報道によると、中国四川省西充県の村で、村民203人が連名でHIVに感染した8歳の男児を村から追い出すことを求めて署名・押印していたそうです。中国国内でも男児に何も罪はない、可哀そうだと村人に対する非難の声が上がっているそうです。

この男児は母親からの母子感染でHIVに感染したらしいのですが、その母親と父親は出稼ぎに行ったまま行方不明だそうです。男児は祖父母の元で育てられていたのですが、2011年に転んで目を怪我し、入院したときにHIV感染が分かったそうです。男児にはHIV感染のことは知らされていません。

村人は男児からHIVが感染することを恐れ、誰も近寄りません。自分の子供にもいっしょに遊ばないように言い聞かせ、その上男児が小学校に通うことも認めませんでした。

村人は男児を「時限爆弾」と呼び、徹底的に避けたのだそうです。報道によれば村の幹部はこうした対応について、「男児に同情はするがエイズは恐ろしすぎる」と話しているそうです。

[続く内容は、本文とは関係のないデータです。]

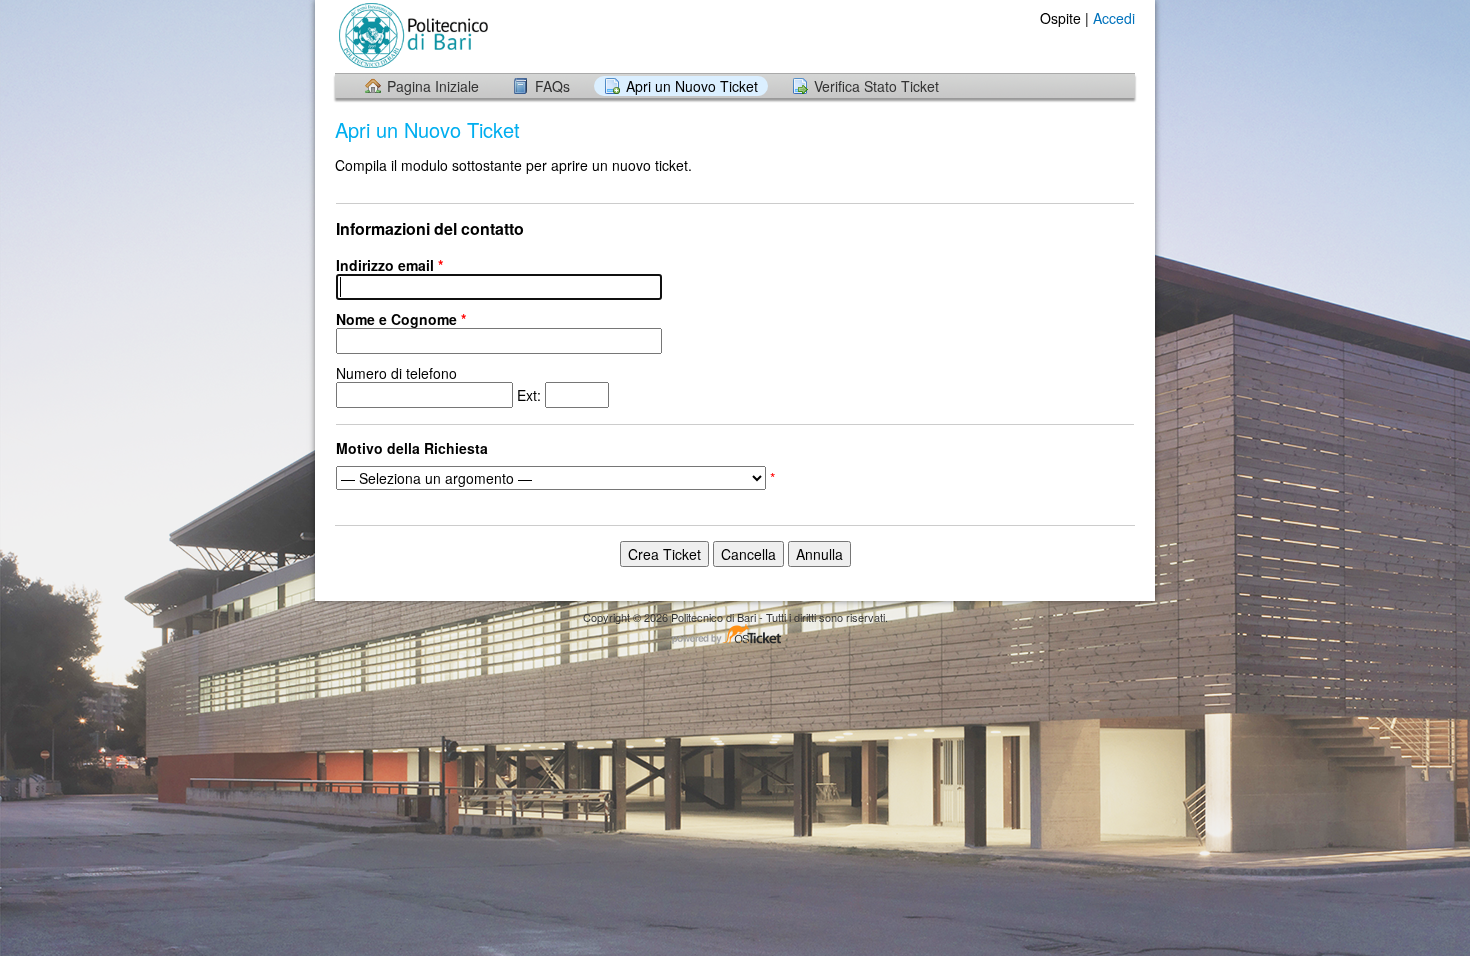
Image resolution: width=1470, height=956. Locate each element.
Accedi (1114, 18)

あげくのはてには、村長が村民を集めて男児を村から追い出してよそで治療を受けてもらうという要望者を連名で作成したというのです。男児の祖父も仕方なしに署名させられたそうです。

こうした村の対応が明るみに出ると、「エイズに対してあまりに無知だ」との批判の世論が出ているそうです。

中国における農村部ではまだまだHIVやエイズの知識、情報が正しく行き渡っていないのでしょう。今回の男児のようにHIVに感染していることが世間に知れるとひどい差別を受けるため、自分がHIVに感染していると分かっても隠して治療を受けようとしないことも珍しくないそうです。

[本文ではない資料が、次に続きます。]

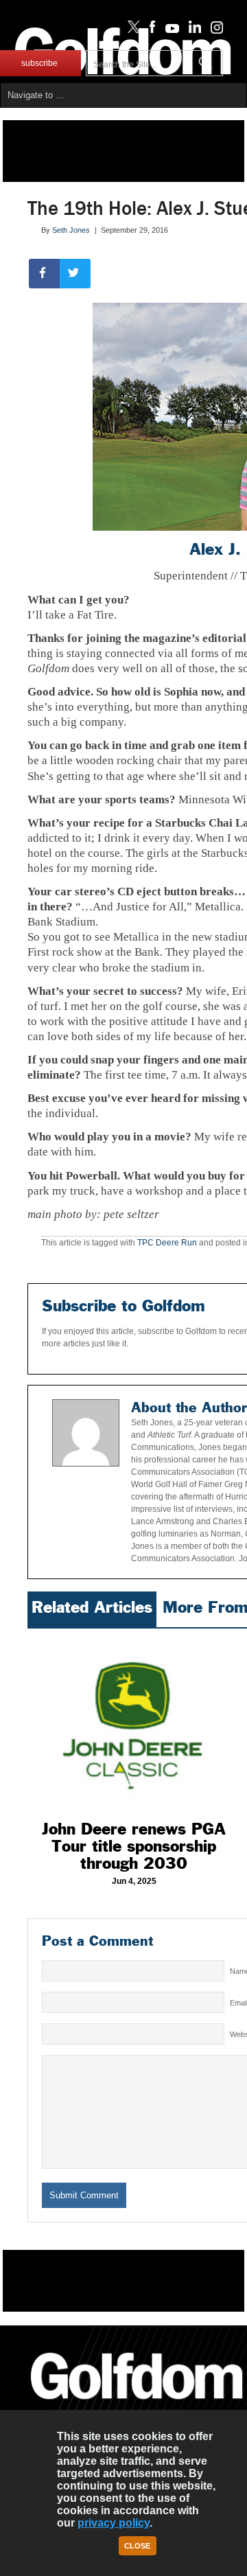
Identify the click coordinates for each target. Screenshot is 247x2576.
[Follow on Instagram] (213, 30)
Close (137, 2546)
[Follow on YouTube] (168, 30)
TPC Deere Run (167, 1242)
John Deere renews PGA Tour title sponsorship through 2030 (134, 1846)
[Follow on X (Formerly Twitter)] (131, 30)
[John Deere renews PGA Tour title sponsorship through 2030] (134, 1721)
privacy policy (114, 2523)
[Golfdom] (137, 2405)
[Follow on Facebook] (150, 30)
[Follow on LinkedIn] (192, 30)
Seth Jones (71, 230)
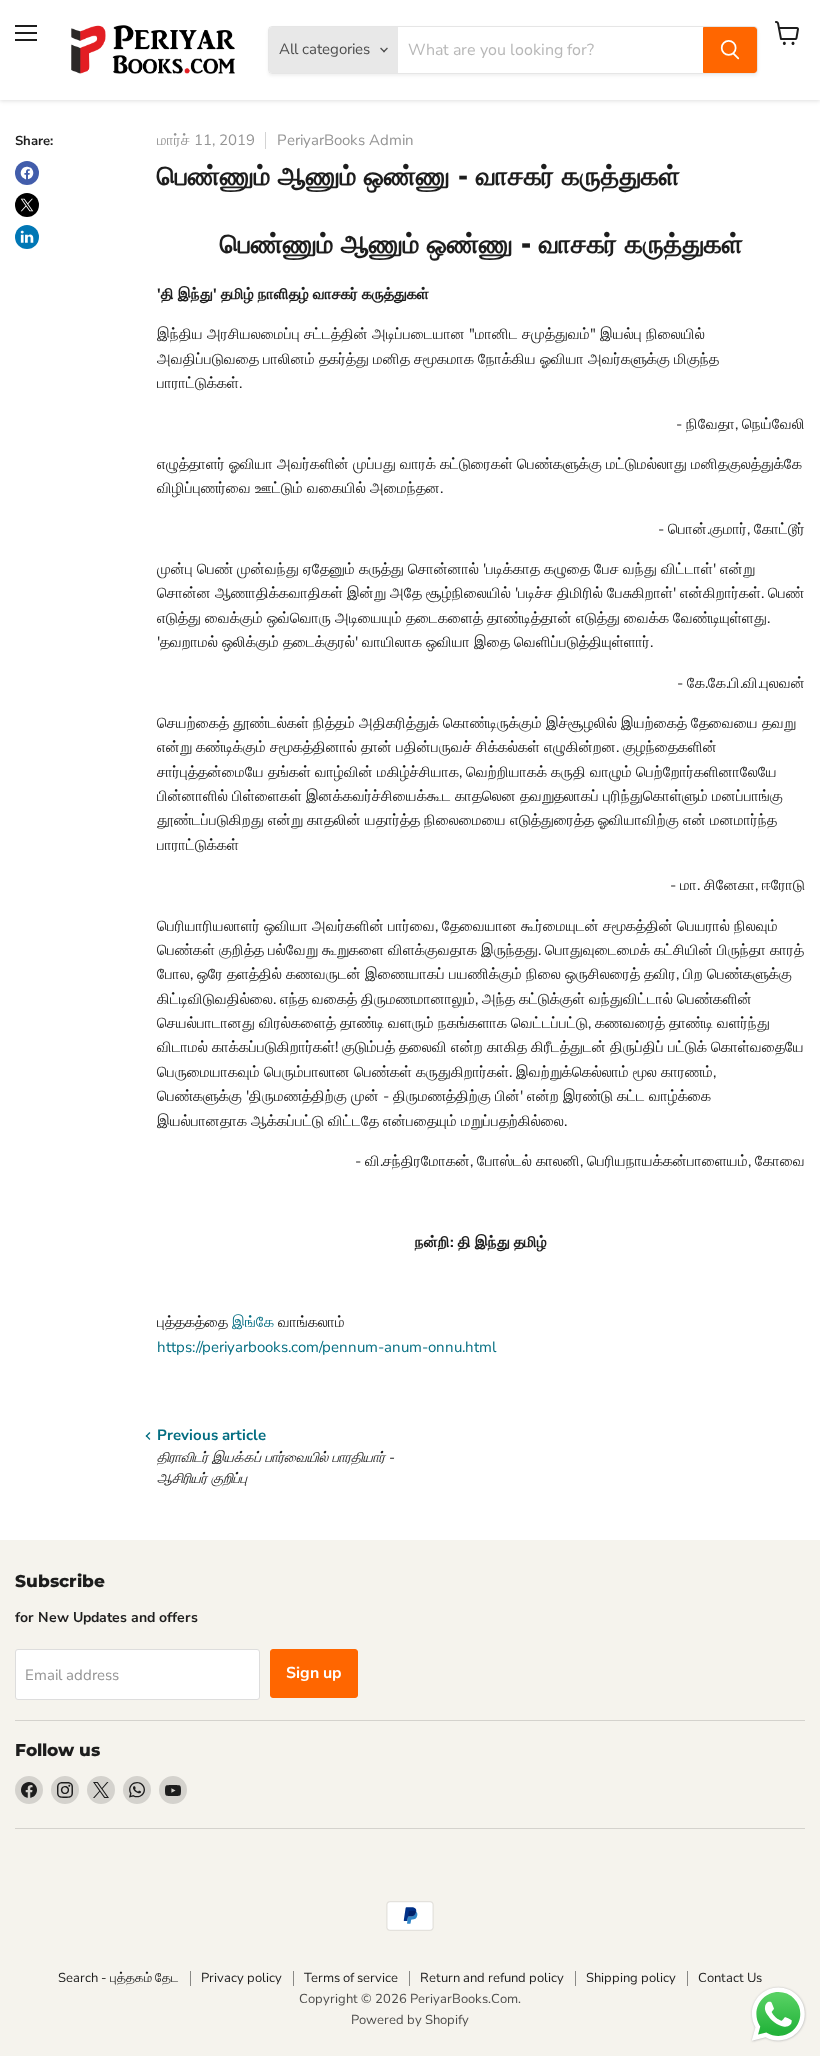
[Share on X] (27, 205)
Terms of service (351, 1978)
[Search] (730, 50)
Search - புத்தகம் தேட (118, 1978)
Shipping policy (631, 1978)
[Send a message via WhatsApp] (778, 2014)
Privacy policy (241, 1978)
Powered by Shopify (410, 2020)
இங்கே (253, 1322)
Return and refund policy (492, 1978)
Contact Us (730, 1978)
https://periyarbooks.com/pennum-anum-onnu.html (326, 1347)
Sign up (314, 1673)
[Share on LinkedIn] (27, 237)
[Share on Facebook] (27, 173)
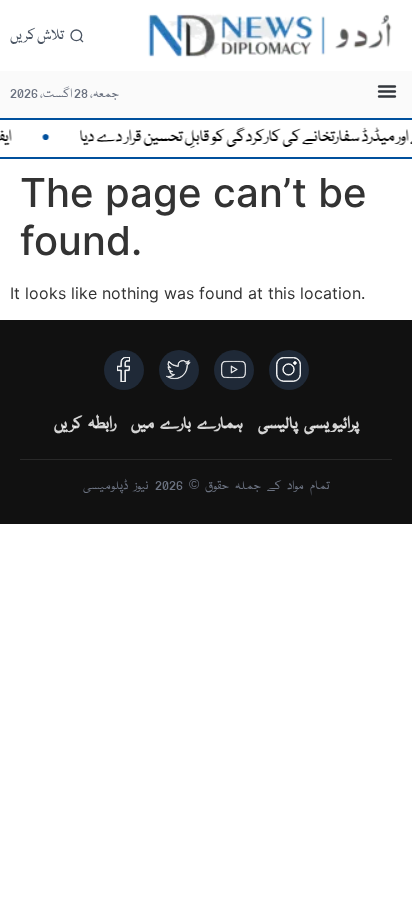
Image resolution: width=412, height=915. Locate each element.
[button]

いえ、それ以前にHIV感染が分かることを恐れて検査を受けるこ とも拒否するのです。

当サイトのオススメ図書「HIV/エイズと中国 感染者たちの挑戦」の中にもこうした中国農村部での実態が出てきます。

◇かつて日本でも・・・

今ご紹介した中国での話はつい最近の話です。こうした中国の村人たちの対応をあなたはどう思いますか?男児が可哀そうだと思う反面、村長初め村人たちの対応があまりにHIVやエイズに対して無知すぎると思うかも知れませんね。

しかし、かつて日本国内でも今回の中国と全く同じような事態は発生していたのです。それは「エイズパニック」と呼ばれ、1986年長野県松本市で起きました。今からもう28年も前のことです。

松本市にフィリピンから出稼ぎに来ていた女性がフィリピン帰国後にHIVに感染していたことが判明します。そして、その女性が長野で売春行為を行っていたと報道されました。女性の実名も公表され、女性が働いていたとされる店や、そこに行った客までも探そうとマスコミが殺到したのです。

つまり、そのフィリピン女性から感染した日本人がいるのではないかと関心をあおり立てたのです。テレビのワイドショーは連日この話題ばかりでした。その前年、1985年に日本国内で初めてのエイズ患者が見つかっており、松本市の出来事はいっきにエイズの恐怖を日本中に広めました。

そのフィリピン女性のお客だったと噂が広まった男性は付近住民から村八分状態にされました。また、長野県内では外国人であるという理由で銭湯やスーパー、飲食店などが入店を拒否したり、更には長野県在住というだけで全国のホテル、旅館が宿泊を拒否するようになりました。

これらの松本市でのエイズパニックは今回ご紹介した中国の四川省で起きた出来事と何ら変わりません。まるでHIVが風邪と同じ空気感染するかのような扱いでHIV感染者を差別したのです。HIVやエイズに関する無知が恐怖を呼び、偏見を増大させていきます。

もしもあなたが30歳以上なら、もうエイズパニックなど知らないかも知れませんね。今回の中国の話を随分ひどい話だ、中国だから起きる話で日本ではあり得ないと思うかも知れませんね。

しかし、現に28年前日本でも全く同じことが起きていたのです。松本市でのエイズパニックの翌年、1987年には神戸、高知でも同じようにエイズパニックが起きます。まだまだHIVやエイズのことが正しく情報共有されていない時代だったのですね。

◇本当に怖いものは・・・

今回の中国におけるHIV感染者への差別と偏見は程度の差こそあれ、未だに日本でも存在します。HIVに感染していることを理由に職場から退職勧奨を受けたり、著しく不利な職場環境に配置転換されたり。こうした差別は明確に禁止されているのですが後を絶ちません。決して中国だけの問題ではないのです。

私たちにとって本当に怖いものはHIVやエイズではなく、HIVやエイズを怖がる人間の心です。その心が偏見と差別を生み出します。私はそう思います。

医学の進歩はHIVに感染してもエイズ発症を防ぐことを可能にしました。HIVに感染しても亡くなる人は激減し、感染前と同じように普通に日常生活を送っている人が増えています。日本国内でHIV感染者の累計はとっくに2万人を超えています。平成25年末の段階で23,015人です。

残念ながら日本では新規のHIV感染者は未だに増加を続けています。今後も増える可能性があるのです。それは私やあなたもHIV感染者とこの社会に共存することを意味しています。そこに意味のない差別や偏見を生まないためには、HIVやエイズに対する正しい知識、情報が不可欠だと思います。

このサイトが情報源として少しでもお役に立てれば幸いです。